▸ **EXERCISE**:
Return every one of the lines below verbatim, with no changes.

Rows from a dataset:
============================================================

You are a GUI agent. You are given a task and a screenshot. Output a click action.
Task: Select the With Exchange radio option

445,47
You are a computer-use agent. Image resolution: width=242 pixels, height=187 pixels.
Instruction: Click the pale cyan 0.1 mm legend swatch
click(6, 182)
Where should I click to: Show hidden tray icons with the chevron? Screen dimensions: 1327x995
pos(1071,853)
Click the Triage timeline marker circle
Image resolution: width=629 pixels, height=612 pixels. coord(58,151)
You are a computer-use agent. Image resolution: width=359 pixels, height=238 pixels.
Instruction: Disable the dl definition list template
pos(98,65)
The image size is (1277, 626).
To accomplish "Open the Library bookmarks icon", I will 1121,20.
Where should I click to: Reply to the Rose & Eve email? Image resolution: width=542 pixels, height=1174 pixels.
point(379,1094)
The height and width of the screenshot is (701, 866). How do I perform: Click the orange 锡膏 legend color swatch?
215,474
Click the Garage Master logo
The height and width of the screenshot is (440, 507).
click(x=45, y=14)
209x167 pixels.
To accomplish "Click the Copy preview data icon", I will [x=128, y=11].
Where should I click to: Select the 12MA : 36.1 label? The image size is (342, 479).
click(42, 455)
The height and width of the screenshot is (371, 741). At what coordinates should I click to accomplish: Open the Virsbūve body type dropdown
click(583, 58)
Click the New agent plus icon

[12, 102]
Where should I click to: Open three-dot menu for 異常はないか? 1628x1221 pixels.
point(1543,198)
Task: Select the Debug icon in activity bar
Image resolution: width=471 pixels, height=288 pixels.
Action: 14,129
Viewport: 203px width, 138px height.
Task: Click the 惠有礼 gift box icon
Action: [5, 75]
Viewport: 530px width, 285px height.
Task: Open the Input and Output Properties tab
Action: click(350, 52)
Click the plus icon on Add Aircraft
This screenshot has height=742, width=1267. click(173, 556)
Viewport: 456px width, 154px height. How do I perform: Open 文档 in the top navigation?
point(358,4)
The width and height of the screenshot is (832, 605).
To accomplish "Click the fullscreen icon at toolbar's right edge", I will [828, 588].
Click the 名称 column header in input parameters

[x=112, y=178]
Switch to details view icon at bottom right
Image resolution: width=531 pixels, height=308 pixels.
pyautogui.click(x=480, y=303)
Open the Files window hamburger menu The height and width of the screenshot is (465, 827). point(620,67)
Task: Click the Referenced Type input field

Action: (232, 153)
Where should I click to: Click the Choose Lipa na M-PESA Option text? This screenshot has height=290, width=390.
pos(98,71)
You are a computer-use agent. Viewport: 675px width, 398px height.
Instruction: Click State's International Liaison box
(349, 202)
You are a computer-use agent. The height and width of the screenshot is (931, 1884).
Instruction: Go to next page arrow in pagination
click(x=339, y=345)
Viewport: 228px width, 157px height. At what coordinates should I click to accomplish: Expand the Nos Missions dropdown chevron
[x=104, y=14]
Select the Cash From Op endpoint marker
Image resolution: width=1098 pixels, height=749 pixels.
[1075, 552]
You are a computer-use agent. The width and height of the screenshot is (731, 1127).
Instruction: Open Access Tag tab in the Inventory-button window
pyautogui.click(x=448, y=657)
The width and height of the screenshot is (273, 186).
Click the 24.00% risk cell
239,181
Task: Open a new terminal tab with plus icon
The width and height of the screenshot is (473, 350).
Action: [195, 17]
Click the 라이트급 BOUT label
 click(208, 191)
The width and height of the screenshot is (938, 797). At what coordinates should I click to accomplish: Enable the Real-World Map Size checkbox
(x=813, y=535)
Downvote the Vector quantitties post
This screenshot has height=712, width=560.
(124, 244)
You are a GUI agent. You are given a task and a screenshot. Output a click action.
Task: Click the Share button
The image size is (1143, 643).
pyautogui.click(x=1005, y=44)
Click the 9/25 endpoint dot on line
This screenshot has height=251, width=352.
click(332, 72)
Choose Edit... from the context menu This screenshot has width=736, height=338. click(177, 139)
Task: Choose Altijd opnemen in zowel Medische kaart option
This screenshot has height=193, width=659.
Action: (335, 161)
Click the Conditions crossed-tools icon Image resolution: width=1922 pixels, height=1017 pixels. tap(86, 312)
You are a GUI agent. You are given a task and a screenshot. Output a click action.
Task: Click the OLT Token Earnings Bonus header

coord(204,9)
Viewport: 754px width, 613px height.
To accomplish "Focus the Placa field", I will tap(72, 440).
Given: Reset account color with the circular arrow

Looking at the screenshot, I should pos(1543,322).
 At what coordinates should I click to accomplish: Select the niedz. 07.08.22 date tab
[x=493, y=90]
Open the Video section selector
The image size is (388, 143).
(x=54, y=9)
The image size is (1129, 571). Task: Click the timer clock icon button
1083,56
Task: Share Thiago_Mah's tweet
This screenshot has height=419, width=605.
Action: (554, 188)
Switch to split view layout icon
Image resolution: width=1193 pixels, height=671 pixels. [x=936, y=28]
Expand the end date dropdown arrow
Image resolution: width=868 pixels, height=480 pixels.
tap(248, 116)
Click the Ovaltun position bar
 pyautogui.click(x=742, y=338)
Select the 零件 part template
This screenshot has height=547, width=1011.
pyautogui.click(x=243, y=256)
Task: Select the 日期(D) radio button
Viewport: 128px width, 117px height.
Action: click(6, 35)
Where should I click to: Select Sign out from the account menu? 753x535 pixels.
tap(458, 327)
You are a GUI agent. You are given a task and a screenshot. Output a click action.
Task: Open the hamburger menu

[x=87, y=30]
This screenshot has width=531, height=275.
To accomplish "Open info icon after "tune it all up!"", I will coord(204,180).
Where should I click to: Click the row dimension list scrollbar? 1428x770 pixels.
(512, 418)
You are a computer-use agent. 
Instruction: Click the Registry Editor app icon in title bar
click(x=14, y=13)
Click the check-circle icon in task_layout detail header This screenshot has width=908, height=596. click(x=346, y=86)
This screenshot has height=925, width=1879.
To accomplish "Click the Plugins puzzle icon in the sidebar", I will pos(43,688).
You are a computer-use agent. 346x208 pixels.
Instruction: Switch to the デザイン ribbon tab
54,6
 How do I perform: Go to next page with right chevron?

============================================================

▸ **ANSWER TO THIS TASK**:
You are a GUI agent. You are given a task and a screenshot. Output a click action.
Task: Select the With Exchange radio option

445,47
You are a computer-use agent. Image resolution: width=242 pixels, height=187 pixels.
Instruction: Click the pale cyan 0.1 mm legend swatch
click(6, 182)
Where should I click to: Show hidden tray icons with the chevron? Screen dimensions: 1327x995
pos(1071,853)
Click the Triage timeline marker circle
Image resolution: width=629 pixels, height=612 pixels. coord(58,151)
You are a computer-use agent. Image resolution: width=359 pixels, height=238 pixels.
Instruction: Disable the dl definition list template
pos(98,65)
The image size is (1277, 626).
To accomplish "Open the Library bookmarks icon", I will 1121,20.
Where should I click to: Reply to the Rose & Eve email? Image resolution: width=542 pixels, height=1174 pixels.
point(379,1094)
The height and width of the screenshot is (701, 866). How do I perform: Click the orange 锡膏 legend color swatch?
215,474
Click the Garage Master logo
The height and width of the screenshot is (440, 507).
click(x=45, y=14)
209x167 pixels.
To accomplish "Click the Copy preview data icon", I will [x=128, y=11].
Where should I click to: Select the 12MA : 36.1 label? The image size is (342, 479).
click(42, 455)
The height and width of the screenshot is (371, 741). At what coordinates should I click to accomplish: Open the Virsbūve body type dropdown
click(583, 58)
Click the New agent plus icon

[12, 102]
Where should I click to: Open three-dot menu for 異常はないか? 1628x1221 pixels.
point(1543,198)
Task: Select the Debug icon in activity bar
Image resolution: width=471 pixels, height=288 pixels.
Action: 14,129
Viewport: 203px width, 138px height.
Task: Click the 惠有礼 gift box icon
Action: [5, 75]
Viewport: 530px width, 285px height.
Task: Open the Input and Output Properties tab
Action: click(350, 52)
Click the plus icon on Add Aircraft
This screenshot has height=742, width=1267. click(173, 556)
Viewport: 456px width, 154px height. How do I perform: Open 文档 in the top navigation?
point(358,4)
The width and height of the screenshot is (832, 605).
To accomplish "Click the fullscreen icon at toolbar's right edge", I will [828, 588].
Click the 名称 column header in input parameters

[x=112, y=178]
Switch to details view icon at bottom right
Image resolution: width=531 pixels, height=308 pixels.
pyautogui.click(x=480, y=303)
Open the Files window hamburger menu The height and width of the screenshot is (465, 827). point(620,67)
Task: Click the Referenced Type input field

Action: (232, 153)
Where should I click to: Click the Choose Lipa na M-PESA Option text? This screenshot has height=290, width=390.
pos(98,71)
You are a computer-use agent. Viewport: 675px width, 398px height.
Instruction: Click State's International Liaison box
(349, 202)
You are a computer-use agent. The height and width of the screenshot is (931, 1884).
Instruction: Go to next page arrow in pagination
click(x=339, y=345)
Viewport: 228px width, 157px height. At what coordinates should I click to accomplish: Expand the Nos Missions dropdown chevron
[x=104, y=14]
Select the Cash From Op endpoint marker
Image resolution: width=1098 pixels, height=749 pixels.
[1075, 552]
You are a computer-use agent. The width and height of the screenshot is (731, 1127).
Instruction: Open Access Tag tab in the Inventory-button window
pyautogui.click(x=448, y=657)
The width and height of the screenshot is (273, 186).
Click the 24.00% risk cell
239,181
Task: Open a new terminal tab with plus icon
The width and height of the screenshot is (473, 350).
Action: [195, 17]
Click the 라이트급 BOUT label
 click(208, 191)
The width and height of the screenshot is (938, 797). At what coordinates should I click to accomplish: Enable the Real-World Map Size checkbox
(x=813, y=535)
Downvote the Vector quantitties post
This screenshot has height=712, width=560.
(124, 244)
You are a GUI agent. You are given a task and a screenshot. Output a click action.
Task: Click the Share button
The image size is (1143, 643).
pyautogui.click(x=1005, y=44)
Click the 9/25 endpoint dot on line
This screenshot has height=251, width=352.
click(332, 72)
Choose Edit... from the context menu This screenshot has width=736, height=338. click(177, 139)
Task: Choose Altijd opnemen in zowel Medische kaart option
This screenshot has height=193, width=659.
Action: (335, 161)
Click the Conditions crossed-tools icon Image resolution: width=1922 pixels, height=1017 pixels. tap(86, 312)
You are a GUI agent. You are given a task and a screenshot. Output a click action.
Task: Click the OLT Token Earnings Bonus header

coord(204,9)
Viewport: 754px width, 613px height.
To accomplish "Focus the Placa field", I will tap(72, 440).
Given: Reset account color with the circular arrow

Looking at the screenshot, I should pos(1543,322).
 At what coordinates should I click to accomplish: Select the niedz. 07.08.22 date tab
[x=493, y=90]
Open the Video section selector
The image size is (388, 143).
(x=54, y=9)
The image size is (1129, 571). Task: Click the timer clock icon button
1083,56
Task: Share Thiago_Mah's tweet
This screenshot has height=419, width=605.
Action: (554, 188)
Switch to split view layout icon
Image resolution: width=1193 pixels, height=671 pixels. [x=936, y=28]
Expand the end date dropdown arrow
Image resolution: width=868 pixels, height=480 pixels.
tap(248, 116)
Click the Ovaltun position bar
 pyautogui.click(x=742, y=338)
Select the 零件 part template
This screenshot has height=547, width=1011.
pyautogui.click(x=243, y=256)
Task: Select the 日期(D) radio button
Viewport: 128px width, 117px height.
Action: click(6, 35)
Where should I click to: Select Sign out from the account menu? 753x535 pixels.
tap(458, 327)
You are a GUI agent. You are given a task and a screenshot. Output a click action.
Task: Open the hamburger menu

[x=87, y=30]
This screenshot has width=531, height=275.
To accomplish "Open info icon after "tune it all up!"", I will coord(204,180).
Where should I click to: Click the row dimension list scrollbar? 1428x770 pixels.
(512, 418)
You are a computer-use agent. 
Instruction: Click the Registry Editor app icon in title bar
click(x=14, y=13)
Click the check-circle icon in task_layout detail header This screenshot has width=908, height=596. click(x=346, y=86)
This screenshot has height=925, width=1879.
To accomplish "Click the Plugins puzzle icon in the sidebar", I will pos(43,688).
You are a computer-use agent. 346x208 pixels.
Instruction: Switch to the デザイン ribbon tab
54,6
 How do I perform: Go to next page with right chevron?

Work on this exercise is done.